Engineering Contradictions & Design Principles
Engineering Contradiction Analysis
1Ease of manufacture
If conventional image denoising algorithms (spatial-domain filters, transform-domain methods, or basic TV algorithm) are used to eliminate scratches, then the computation is simplified or the algorithm is easier to implement, but the image quality deteriorates with staircase effect, texture loss, or blurring
Solution Approach 1:
The patent combines multiple image processing techniques into a composite algorithm: morphological operations (dilation and erosion) are applied first to remove small noise, followed by the TV algorithm for scratch elimination.

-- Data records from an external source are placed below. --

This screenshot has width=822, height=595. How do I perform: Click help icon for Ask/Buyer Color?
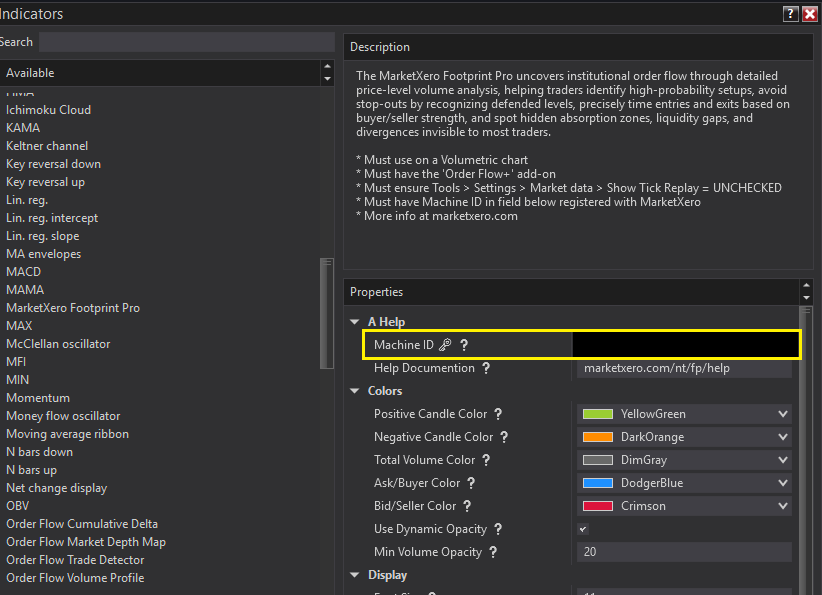(472, 483)
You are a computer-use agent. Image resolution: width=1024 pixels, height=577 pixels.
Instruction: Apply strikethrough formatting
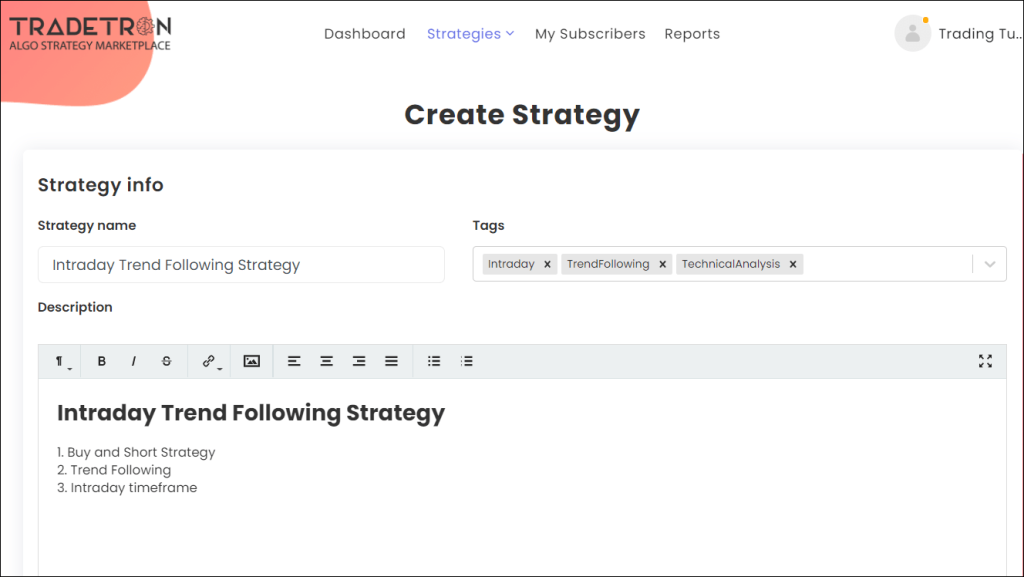coord(166,361)
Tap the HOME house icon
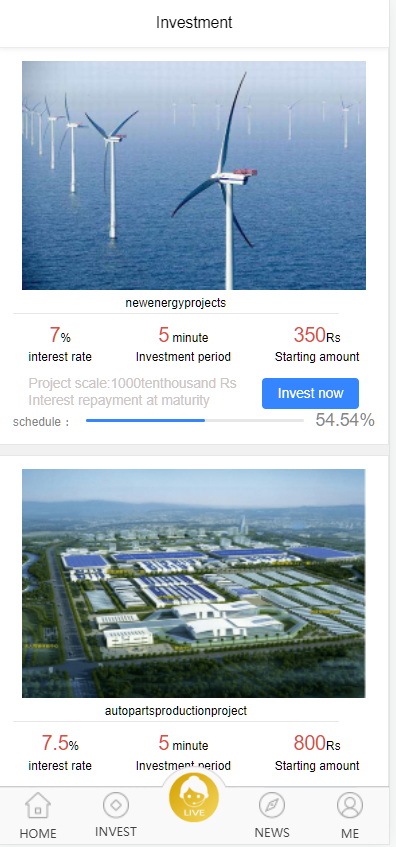The width and height of the screenshot is (396, 847). pyautogui.click(x=38, y=806)
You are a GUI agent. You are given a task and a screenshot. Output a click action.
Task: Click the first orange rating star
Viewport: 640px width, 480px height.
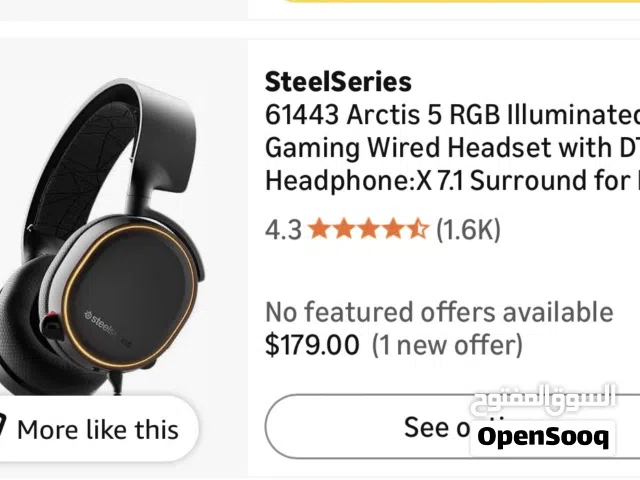pos(320,230)
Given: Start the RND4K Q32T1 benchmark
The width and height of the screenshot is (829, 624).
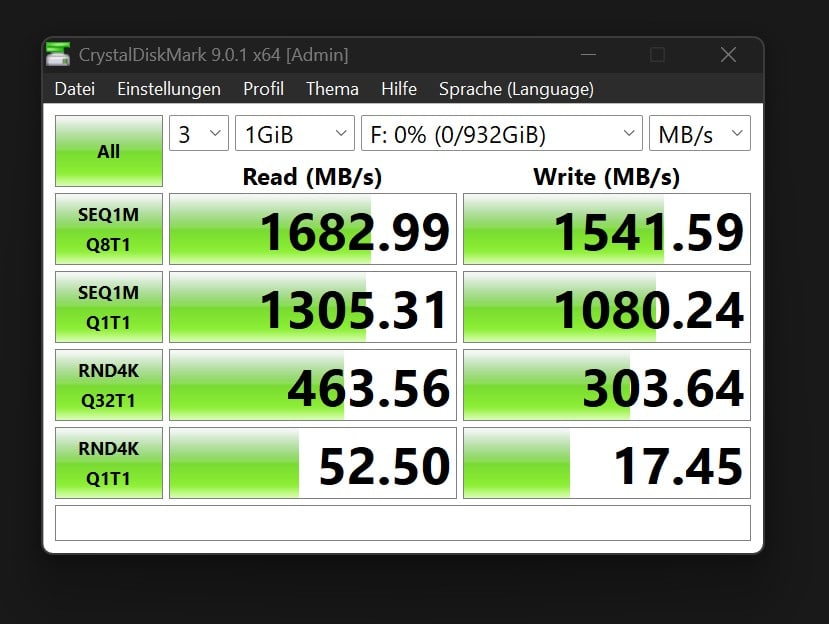Looking at the screenshot, I should pos(109,385).
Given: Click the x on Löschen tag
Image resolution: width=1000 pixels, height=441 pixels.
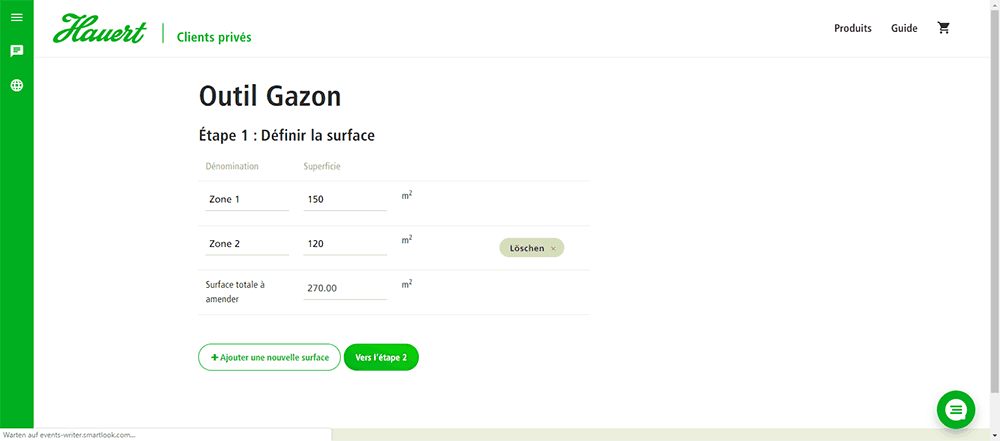Looking at the screenshot, I should [x=553, y=248].
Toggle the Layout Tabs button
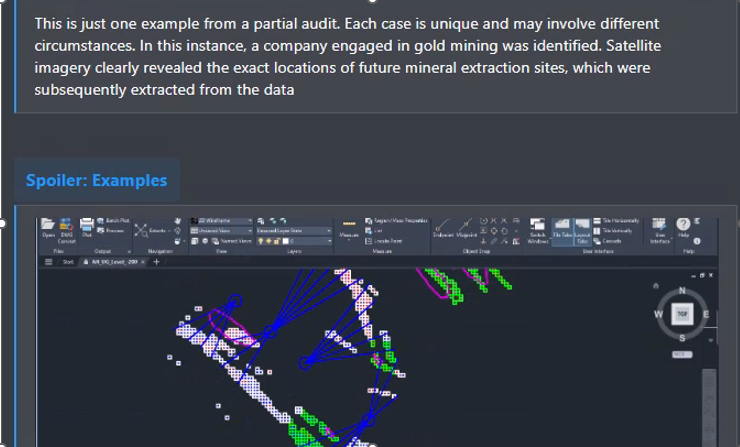This screenshot has height=447, width=740. [581, 230]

This composite approach leverages the strengths of each method while mitigating their individual weaknesses, achieving both ease of implementation and high image quality
Solution Approach 2:
The denoising process is segmented into distinct stages: first applying morphological operations to handle small-scale noise, then applying the TV algorithm specifically targeted at scratch removal. This segmentation allows each algorithm to focus on specific types of defects, improving overall effectiveness while maintaining computational efficiency
2Manufacturing precision
If deep learning-based denoising algorithms are used to eliminate scratches, then the image quality and scratch elimination performance are improved, but the data requirement for model training cannot be met due to limited sampled data and high cost of cable samples
Solution Approach 1:
The patent uses conventional, computationally efficient algorithms (morphological operations and TV algorithm) that do not require expensive deep learning models. These algorithms can be implemented with minimal training data or even without training, making them suitable for applications where sample data is limited and expensive to obtain
Solution Approach 2:
The patent replaces the need for complex deep learning mechanical systems with a combination of mathematical morphology and partial differential equation-based TV algorithm. This substitution achieves comparable or superior scratch elimination performance without requiring large datasets for model training
3Device complexity
If the basic TV algorithm is used to eliminate scratches, then the algorithm is simple and computationally efficient, but the staircase effect causes texture loss and image blurring
Solution Approach 1:
The patent applies morphological operations (dilation and erosion) as a preliminary step before applying the TV algorithm. This preliminary action removes small noise and prepares the image, allowing the TV algorithm to focus specifically on scratch removal without being distracted by small-scale artifacts, thereby reducing the staircase effect and preserving image details
Data Source
AI summary
The present disclosure provides a method for eliminating scratches in a cross-section image of a cable, comprising: acquiring an original image of a cross-section of the cable, the original image having a first modality; performing, by a processor, dilation and erosion on the original image to obtain a processed image, the processed image having a second modality; fusing, by the processor, the original image and the processed image to obtain a fused image; processing, by the processor, the fused image to obtain a scratch eliminated image; and applying the scratch eliminated image in actual quality detection of the cable to improve accuracy of the quality detection. By introducing multimodal features, the method relieves the loss of image information. The method can keep the information of the original image as much as possible, and can significantly improve the accuracy of cable quality detection.